I am a consistent Conservative.

I believe in the Constitution, except for its “created equal”       idealism.

I believe in America, if her government lets me alone.

I believe in equality, among white Anglo-Saxon Protestants.

I believe in brotherhood, if limited to my kind of people.

I believe in progress, whenever it poses no threat to my personal        prosperity.

I believe in laissez faire capitalism, except for its depressions.

I believe in my personal right to ignore the rights of others.

I believe in local government, in spite of duplication, contra-   diction, and  expense.

I believe in states’ rights, in spite of the lesson of the Civil War.

I believe in charity, infrequently and prejudicially allocated.

I believe in the political process, but deliver me from visionary         statesmanship.
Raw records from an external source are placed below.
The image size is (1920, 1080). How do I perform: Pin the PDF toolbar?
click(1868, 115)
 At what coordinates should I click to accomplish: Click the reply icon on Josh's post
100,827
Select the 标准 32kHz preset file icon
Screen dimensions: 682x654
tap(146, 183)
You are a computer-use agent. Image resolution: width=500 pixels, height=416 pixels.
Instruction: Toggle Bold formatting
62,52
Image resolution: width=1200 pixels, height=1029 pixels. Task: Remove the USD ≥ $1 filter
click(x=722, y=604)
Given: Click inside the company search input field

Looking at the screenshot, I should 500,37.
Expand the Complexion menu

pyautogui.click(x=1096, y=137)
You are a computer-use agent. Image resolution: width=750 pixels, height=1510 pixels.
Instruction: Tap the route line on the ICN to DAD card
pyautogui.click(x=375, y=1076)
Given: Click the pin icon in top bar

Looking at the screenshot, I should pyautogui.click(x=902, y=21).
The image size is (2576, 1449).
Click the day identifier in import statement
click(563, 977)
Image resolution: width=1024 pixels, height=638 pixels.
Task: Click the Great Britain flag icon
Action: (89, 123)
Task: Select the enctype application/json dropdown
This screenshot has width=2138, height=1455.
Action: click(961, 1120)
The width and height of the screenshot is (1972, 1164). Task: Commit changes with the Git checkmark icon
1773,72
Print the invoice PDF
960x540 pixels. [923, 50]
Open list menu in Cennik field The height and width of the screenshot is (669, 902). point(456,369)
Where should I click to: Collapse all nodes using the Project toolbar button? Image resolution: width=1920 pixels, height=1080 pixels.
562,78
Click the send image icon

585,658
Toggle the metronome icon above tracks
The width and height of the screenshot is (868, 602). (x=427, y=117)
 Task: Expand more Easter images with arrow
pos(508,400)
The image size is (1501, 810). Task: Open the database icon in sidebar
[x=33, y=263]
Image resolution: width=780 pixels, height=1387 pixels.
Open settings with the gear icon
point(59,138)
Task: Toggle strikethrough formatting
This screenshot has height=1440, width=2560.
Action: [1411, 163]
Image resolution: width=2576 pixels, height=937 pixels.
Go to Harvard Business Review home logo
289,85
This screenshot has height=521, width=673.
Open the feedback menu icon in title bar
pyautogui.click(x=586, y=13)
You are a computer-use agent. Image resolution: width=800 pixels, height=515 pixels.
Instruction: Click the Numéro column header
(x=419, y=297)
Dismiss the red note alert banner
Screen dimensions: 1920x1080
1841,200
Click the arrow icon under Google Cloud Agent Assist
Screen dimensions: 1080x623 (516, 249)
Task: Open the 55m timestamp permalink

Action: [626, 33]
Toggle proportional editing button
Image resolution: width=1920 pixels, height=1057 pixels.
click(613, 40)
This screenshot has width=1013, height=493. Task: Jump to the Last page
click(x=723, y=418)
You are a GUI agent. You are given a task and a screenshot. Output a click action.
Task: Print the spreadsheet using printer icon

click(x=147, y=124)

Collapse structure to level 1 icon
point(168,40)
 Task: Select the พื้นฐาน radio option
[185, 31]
I believe in the poor man’s right to his poverty, ignorance, and          crime.

I believe in standardaization and unification in everything but         government.

I believe in a balanced budget, but I believe more in military   might, and that justifies deficit spending.

I believe in facing today’s problems with yesterday’s answers.

I believe the majority is always right, in Selma, Alabama but not      in South Africa.

I believe in capital punishment, since it’s the ancient law of the         jungle.

I believe in the Bible, although its precepts are often impractical.

I believe in my right to suspect everyone of communism, or of        whatever political view presently being condemned.

I believe in and stand for myself,

      for this is the heart of conservatism.